Folio (21 1/16 x 15 3/4 in.; 535 x 400 mm). BINDING: Expertly bound to style in 18th century Russia over contemporary marbled paper covered boards, flat spine in seven compartments divided by gilt rules, brown morocco lettering piece in the second compartment.  PROVENANCE: Unidentified European ink stamp on title with Royal arms — Leander van Ess (1772-1847, bookplate on verso of title)

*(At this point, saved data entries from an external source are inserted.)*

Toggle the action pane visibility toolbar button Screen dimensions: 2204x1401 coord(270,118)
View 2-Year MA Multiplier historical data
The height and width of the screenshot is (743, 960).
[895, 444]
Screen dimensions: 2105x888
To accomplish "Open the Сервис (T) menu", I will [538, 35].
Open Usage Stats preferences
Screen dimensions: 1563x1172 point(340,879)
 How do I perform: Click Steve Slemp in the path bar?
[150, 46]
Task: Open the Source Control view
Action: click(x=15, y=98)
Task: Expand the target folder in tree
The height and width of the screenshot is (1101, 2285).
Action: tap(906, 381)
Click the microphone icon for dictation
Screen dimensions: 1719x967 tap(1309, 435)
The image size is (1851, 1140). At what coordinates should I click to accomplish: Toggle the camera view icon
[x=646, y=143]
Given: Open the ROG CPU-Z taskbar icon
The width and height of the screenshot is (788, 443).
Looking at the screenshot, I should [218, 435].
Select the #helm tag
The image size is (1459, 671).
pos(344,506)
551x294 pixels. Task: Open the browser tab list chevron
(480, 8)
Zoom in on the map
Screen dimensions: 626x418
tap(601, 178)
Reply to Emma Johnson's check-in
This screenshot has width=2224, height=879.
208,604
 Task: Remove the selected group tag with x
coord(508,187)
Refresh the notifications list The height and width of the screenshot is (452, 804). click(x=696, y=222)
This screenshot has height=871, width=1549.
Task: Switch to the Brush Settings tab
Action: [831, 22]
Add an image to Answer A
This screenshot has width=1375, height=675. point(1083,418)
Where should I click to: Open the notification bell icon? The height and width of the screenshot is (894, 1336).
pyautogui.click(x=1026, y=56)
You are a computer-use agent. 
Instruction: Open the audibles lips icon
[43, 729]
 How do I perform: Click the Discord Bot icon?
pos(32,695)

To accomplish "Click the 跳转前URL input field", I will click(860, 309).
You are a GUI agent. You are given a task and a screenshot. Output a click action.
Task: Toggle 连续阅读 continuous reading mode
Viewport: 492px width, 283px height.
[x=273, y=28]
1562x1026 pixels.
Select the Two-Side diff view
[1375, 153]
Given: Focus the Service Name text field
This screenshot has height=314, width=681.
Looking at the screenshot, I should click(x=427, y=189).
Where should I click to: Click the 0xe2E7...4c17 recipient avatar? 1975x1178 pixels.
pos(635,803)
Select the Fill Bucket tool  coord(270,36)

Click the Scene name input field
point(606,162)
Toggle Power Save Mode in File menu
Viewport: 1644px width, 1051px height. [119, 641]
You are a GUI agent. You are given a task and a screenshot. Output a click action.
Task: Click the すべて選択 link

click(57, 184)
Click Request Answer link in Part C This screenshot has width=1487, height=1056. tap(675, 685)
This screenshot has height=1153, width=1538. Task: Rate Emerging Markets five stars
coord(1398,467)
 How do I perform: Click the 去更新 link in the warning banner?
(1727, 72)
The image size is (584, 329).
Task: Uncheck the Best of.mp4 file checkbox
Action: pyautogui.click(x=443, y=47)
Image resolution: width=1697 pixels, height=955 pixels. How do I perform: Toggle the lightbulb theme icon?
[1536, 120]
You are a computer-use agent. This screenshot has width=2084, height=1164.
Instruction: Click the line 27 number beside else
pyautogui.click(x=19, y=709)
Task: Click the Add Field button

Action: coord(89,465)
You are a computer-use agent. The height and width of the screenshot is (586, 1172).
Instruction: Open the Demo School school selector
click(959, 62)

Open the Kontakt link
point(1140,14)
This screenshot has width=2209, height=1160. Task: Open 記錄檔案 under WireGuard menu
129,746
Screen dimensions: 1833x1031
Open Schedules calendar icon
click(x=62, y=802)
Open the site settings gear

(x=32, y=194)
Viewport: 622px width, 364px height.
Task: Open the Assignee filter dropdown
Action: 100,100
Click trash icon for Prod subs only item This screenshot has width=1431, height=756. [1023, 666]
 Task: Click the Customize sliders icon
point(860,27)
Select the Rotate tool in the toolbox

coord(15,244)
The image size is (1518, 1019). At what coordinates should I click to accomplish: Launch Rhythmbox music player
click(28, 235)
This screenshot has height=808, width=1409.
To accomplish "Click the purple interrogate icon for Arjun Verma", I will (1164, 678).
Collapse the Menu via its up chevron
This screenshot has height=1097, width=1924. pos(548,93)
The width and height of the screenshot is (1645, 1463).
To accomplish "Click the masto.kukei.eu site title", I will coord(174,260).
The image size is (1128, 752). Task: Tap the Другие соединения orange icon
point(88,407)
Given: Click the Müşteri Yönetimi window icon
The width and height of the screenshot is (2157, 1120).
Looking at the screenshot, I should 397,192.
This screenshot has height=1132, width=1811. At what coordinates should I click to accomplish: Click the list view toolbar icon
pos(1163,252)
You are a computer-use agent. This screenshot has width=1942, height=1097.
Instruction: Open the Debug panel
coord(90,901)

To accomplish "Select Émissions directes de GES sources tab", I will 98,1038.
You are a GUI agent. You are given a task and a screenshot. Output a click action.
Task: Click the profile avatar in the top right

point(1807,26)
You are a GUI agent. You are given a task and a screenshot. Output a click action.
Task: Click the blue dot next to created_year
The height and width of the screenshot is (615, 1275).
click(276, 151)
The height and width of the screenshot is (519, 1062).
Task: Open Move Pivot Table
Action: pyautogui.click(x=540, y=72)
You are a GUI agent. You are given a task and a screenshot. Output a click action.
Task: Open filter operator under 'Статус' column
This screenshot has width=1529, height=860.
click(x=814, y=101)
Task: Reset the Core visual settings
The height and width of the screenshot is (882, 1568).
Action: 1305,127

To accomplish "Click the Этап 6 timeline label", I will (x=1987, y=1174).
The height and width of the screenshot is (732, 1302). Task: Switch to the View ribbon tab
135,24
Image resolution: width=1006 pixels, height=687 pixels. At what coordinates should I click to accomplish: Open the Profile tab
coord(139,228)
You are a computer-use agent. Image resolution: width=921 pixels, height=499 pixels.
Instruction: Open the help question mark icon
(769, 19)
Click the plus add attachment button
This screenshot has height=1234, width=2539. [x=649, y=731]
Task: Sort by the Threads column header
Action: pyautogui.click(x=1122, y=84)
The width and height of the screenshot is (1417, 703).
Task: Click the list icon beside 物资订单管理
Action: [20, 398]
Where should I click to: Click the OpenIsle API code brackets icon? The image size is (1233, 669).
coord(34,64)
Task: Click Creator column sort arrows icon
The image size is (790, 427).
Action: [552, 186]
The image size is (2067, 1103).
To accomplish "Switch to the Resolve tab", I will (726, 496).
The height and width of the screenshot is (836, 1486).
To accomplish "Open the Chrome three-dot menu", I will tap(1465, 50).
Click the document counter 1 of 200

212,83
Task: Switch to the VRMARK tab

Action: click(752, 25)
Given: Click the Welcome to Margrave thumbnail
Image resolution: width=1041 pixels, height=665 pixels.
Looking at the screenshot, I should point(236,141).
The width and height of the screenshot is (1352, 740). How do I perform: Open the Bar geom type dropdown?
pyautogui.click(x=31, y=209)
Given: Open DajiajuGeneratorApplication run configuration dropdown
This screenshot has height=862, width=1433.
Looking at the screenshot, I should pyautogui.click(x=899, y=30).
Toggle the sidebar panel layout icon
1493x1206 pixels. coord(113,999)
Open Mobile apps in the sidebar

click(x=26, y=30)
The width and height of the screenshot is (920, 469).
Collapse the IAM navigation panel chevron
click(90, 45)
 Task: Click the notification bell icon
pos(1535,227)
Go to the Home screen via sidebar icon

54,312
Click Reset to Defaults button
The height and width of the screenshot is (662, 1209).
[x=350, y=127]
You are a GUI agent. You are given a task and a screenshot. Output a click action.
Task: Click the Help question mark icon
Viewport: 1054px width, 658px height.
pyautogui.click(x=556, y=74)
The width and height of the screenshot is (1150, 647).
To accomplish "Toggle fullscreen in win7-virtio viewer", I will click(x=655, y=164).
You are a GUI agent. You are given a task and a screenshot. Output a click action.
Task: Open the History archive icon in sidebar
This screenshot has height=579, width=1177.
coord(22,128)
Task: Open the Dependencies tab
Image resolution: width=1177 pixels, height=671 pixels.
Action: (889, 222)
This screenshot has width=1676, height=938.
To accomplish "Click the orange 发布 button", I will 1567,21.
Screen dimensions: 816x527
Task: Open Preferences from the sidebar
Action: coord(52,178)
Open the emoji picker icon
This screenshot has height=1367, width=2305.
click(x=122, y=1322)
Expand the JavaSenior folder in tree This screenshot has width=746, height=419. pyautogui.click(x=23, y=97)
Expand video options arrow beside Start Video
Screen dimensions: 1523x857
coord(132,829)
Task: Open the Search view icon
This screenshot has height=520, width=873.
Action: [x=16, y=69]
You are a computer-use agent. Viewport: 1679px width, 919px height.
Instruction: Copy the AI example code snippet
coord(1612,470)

Expert repairs to lower left margins, clean splits to folds of a few maps.

Literature

Howes J81; Phillips, A List of Geographical Atlases in the Library of Congress 1212; Sabin 35954; Schwartz & Ehrenberg, Mapping of America p. 202

Catalogue Note

THE PRINCIPAL FRENCH ATLAS OF AMERICA PUBLISHED DURING THE AMERICAN REVOLUTION.The atlas was issued soon after France's entry into the war of the American Revolution and it served French commanders in the land campaigns. Le Rouge used the best large-scale general survey maps that were available including the famous John Mitchell map of North America in eight sheets. Other cornerstone American multi-sheet maps here are: Mead's New England, Montresor's New York, Scull's Pennsylvania, Fry and Jefferson's Virginia, Mouzon's Carolinas, De Brahm's Georgia (with large scale insets of Sauthier's map of the Hudson River and Lake Champlain), and Jeffery's Louisiana and East and West Florida. Remarkably complete in its geographical coverage of the Thirteen Colonies, the Atlas Ameriquain drew upon the available British sources, as published by Jefferys, Faden, Sayer and Bennett, to which Le Rouge added his own work. It became the basic source for French strategic planning and pursuit of the war.